Les Transports taxi-motos (TMT) ou bajajs envahissent de plus en plus la circulation à Mahajanga. La semaine dernière, une opération de contrôle menée par la police municipale, dirigée par le commissaire de police Abel Rabemanaja, a permis de saisir une trentaine de tricycles clandestins qui assuraient des courses en ville.
Ces véhicules, tous immatriculés WWT, circulaient sans numéros d’exploitation attribués et sans autorisation officielle.
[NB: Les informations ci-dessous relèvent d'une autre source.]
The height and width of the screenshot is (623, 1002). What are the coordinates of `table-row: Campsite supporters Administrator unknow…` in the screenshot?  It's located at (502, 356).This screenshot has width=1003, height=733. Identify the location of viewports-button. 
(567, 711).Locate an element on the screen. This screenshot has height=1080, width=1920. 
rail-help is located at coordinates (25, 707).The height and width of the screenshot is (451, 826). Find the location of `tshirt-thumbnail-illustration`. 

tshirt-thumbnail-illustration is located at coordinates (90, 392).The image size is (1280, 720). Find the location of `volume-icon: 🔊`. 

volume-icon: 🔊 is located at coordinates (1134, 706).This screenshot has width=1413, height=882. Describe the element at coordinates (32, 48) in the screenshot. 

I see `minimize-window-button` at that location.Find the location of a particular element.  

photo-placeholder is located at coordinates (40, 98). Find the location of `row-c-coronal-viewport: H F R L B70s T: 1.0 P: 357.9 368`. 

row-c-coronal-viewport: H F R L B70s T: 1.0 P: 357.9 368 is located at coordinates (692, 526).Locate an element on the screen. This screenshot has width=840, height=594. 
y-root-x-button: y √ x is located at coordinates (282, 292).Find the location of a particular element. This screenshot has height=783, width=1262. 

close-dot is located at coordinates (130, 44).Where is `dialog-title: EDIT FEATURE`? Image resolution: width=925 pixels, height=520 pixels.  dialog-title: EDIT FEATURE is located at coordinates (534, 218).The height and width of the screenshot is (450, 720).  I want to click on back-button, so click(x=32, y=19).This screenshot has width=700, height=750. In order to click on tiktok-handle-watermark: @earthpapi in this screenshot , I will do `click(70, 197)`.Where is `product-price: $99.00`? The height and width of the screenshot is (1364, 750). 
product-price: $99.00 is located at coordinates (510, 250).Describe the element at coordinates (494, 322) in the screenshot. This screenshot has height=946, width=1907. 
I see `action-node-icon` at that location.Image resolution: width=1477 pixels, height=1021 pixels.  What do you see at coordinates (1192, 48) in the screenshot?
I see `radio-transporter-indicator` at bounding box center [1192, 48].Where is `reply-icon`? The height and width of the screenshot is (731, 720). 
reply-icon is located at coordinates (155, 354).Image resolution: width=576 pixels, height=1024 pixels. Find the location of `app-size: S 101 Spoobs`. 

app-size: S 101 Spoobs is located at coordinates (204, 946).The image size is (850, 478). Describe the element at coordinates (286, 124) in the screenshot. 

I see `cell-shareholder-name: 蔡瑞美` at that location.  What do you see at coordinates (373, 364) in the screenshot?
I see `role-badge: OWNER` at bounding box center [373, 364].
Ils ont été placés en fourrière au service de la voirie à Analakely, en attendant la régularisation de leurs dossiers et le paiement des amendes. Les conducteurs ne disposaient pas des documents requis, notamment la licence d’exploitation, la vignette, la patente et l’assurance.
« Ces tricycles ne possèdent pas les documents nécessaires pour exercer au sein du transport public à Mahajanga. Ils ont été immédiatement confisqués. Nous incitons les usagers à prendre les bajajs munis d’une vignette car ils sont en règle et répertoriés dans la base de données de la commune urbaine, en cas de problème comme les agressions ou sacs oubliés », a déclaré le directeur de la police municipale.
L’effectif des bajajs qui circulent à Mahajanga ne cesse d’augmenter. Le trafic est devenu infernal aux heures de pointe, surtout à Tsaramandroso, Mahabibo et le long de la RN4 à partir de Mahabibo vers Antanimasaja jusqu’à Antanimalandy.
Les zones scolaires de Mangarivotra sont également fortement fréquentées aux heures d’entrée et de sortie des classes, en raison de la présence massive de ces tricycles qui transportent de nombreux élèves.
Ces moyens de transport circulent aussi sur la route d’Amborovy à partir de Mazava Huile et à Mahavoky Avaratra. Ils peuvent même rouler jusqu’à Antsahanitia et Grand Pavois. Les bus qui desservent cette partie de la ville sont concurrencés par ces tricycles. Les clandestins circulent surtout dans les zones non contrôlées.